Azure Data Factory is a cloud-based data integration service that orchestrates and automates the movement and transformation of data. You can create data integration solutions using the Data Factory service that can ingest data from various data stores, transform/process the data, and publish the result data to the data stores.

Currently, there are two versions of the service: version 1 (V1) and version 2 (V2).

Version 1

Data Factory version 1 (V1) service allows you to create data pipelines that move and transform data, and then run the pipelines on a specified schedule (hourly, daily, weekly, etc.).
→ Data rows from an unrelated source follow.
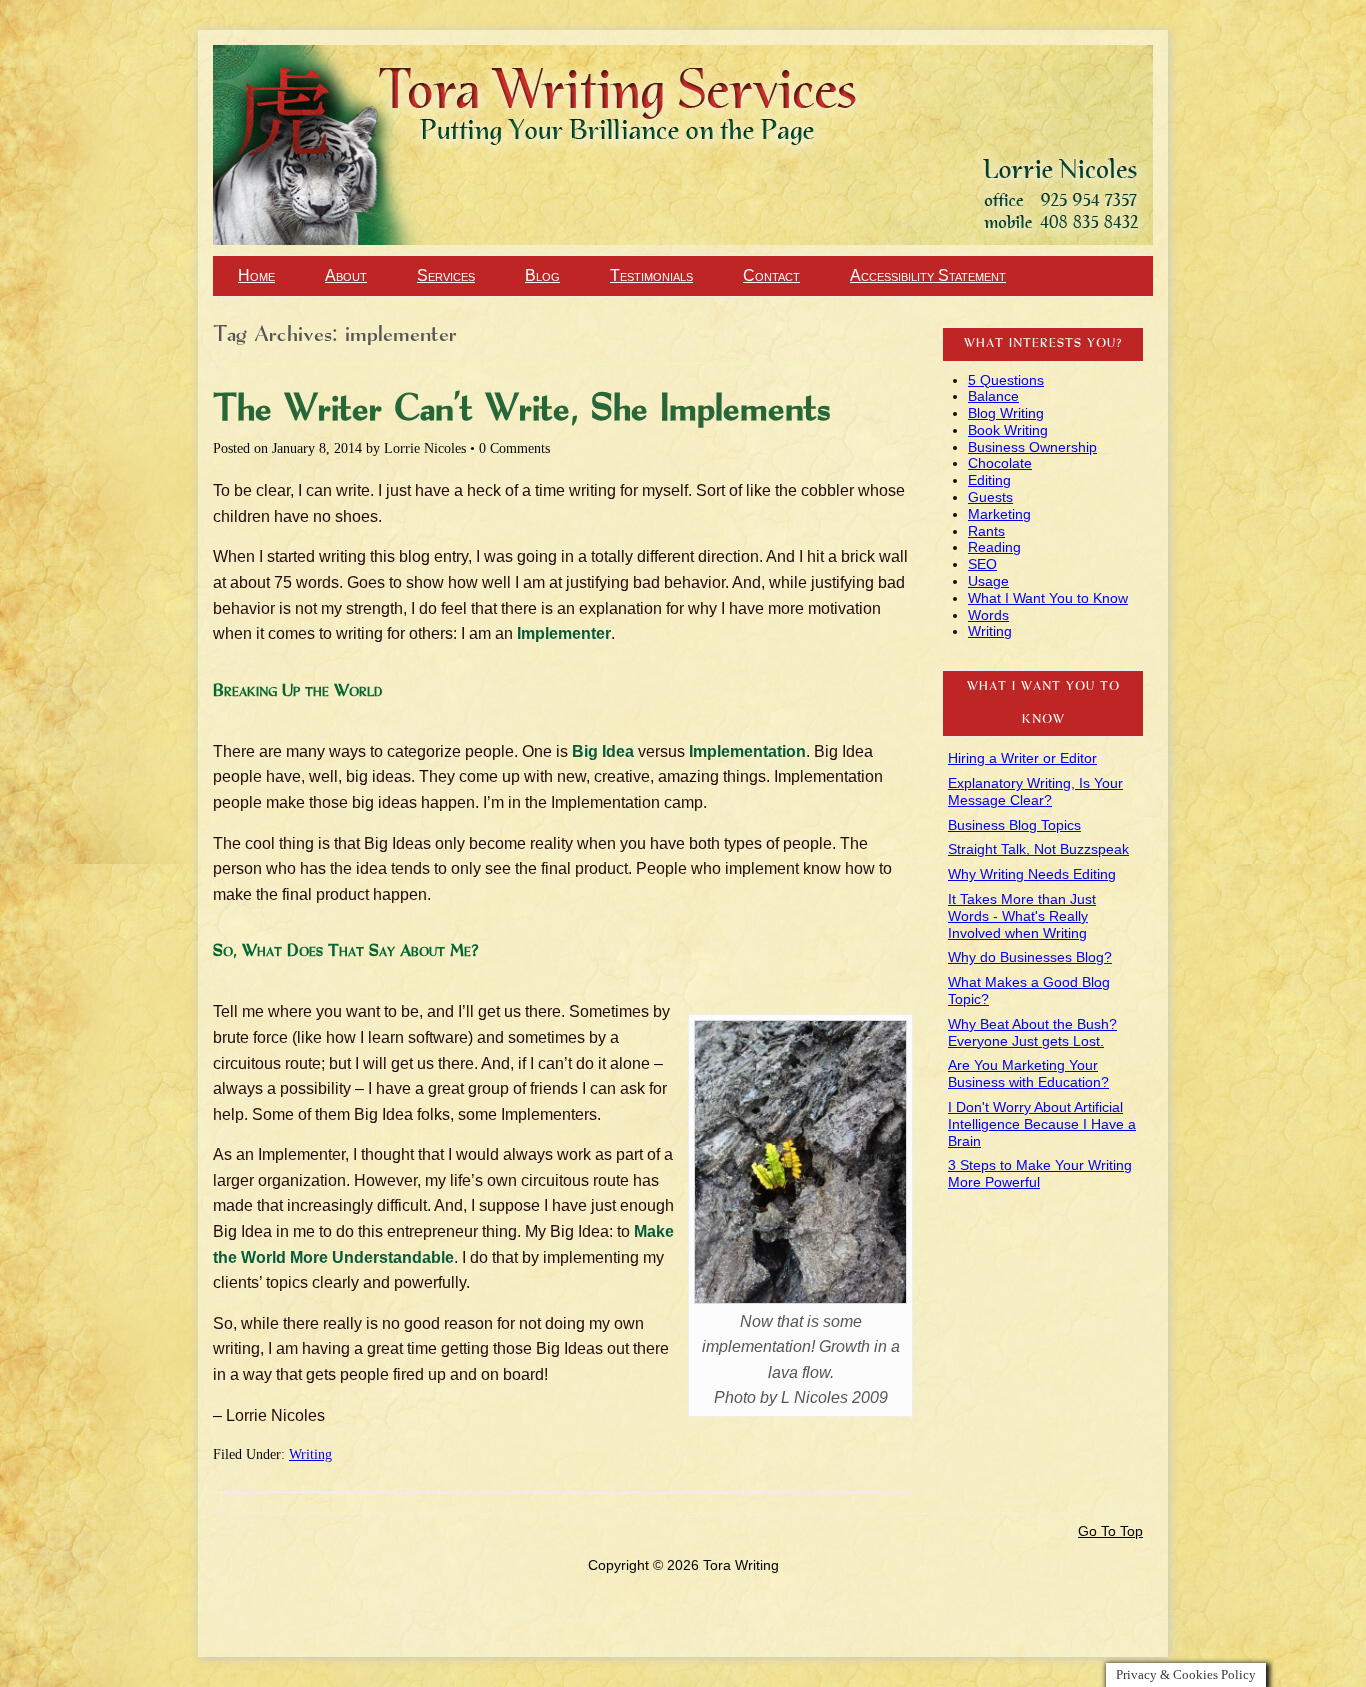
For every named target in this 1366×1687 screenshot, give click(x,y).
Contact (771, 275)
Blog (542, 275)
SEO (982, 564)
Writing (310, 1454)
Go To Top (1110, 1531)
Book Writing (1008, 430)
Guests (990, 497)
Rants (986, 531)
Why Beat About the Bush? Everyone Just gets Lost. (1032, 1032)
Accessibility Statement (928, 275)
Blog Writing (1006, 413)
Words (988, 615)
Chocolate (1000, 463)
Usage (988, 581)
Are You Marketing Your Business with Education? (1028, 1073)
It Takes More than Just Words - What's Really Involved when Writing (1022, 916)
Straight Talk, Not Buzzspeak (1038, 849)
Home (256, 275)
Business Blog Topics (1014, 825)
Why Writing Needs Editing (1032, 874)
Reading (994, 547)
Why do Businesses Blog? (1030, 957)
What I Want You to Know (1048, 598)
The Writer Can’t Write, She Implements (522, 410)
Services (446, 275)
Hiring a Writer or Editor (1022, 758)
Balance (993, 396)
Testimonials (651, 275)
It also provides rich visualizations to display the lineage and dependencies between your data pipelines, and monitor all your data pipelines from a single unified view to easily pinpoint issues and setup monitoring alerts.

See V1 REST API reference for a list of operations supported by Data Factory V1. To learn about the service, see Introduction to Data Factory V1.

Version 2

Data Factory version 2 (V2) builds upon the Data Factory V1 and supports a broader set of cloud-first data integration scenarios. The additional capabilities of Data Factory include:

  • Control flow: branching, looping and conditional processing
  • Deploy and run SQL Server Integration Services (SSIS) packages in Azure.
  • Support for virtual network (VNET) environments.
  • Scale out with on-demand processing power.
  • Support for on-demand Spark cluster.
  • Flexible scheduling to support incremental data loads.
  • Triggers for executing data pipelines.

See V2 REST API Reference for a list of operations supported by Data Factory V2. To learn about the service, see Introduction to Data Factory V2.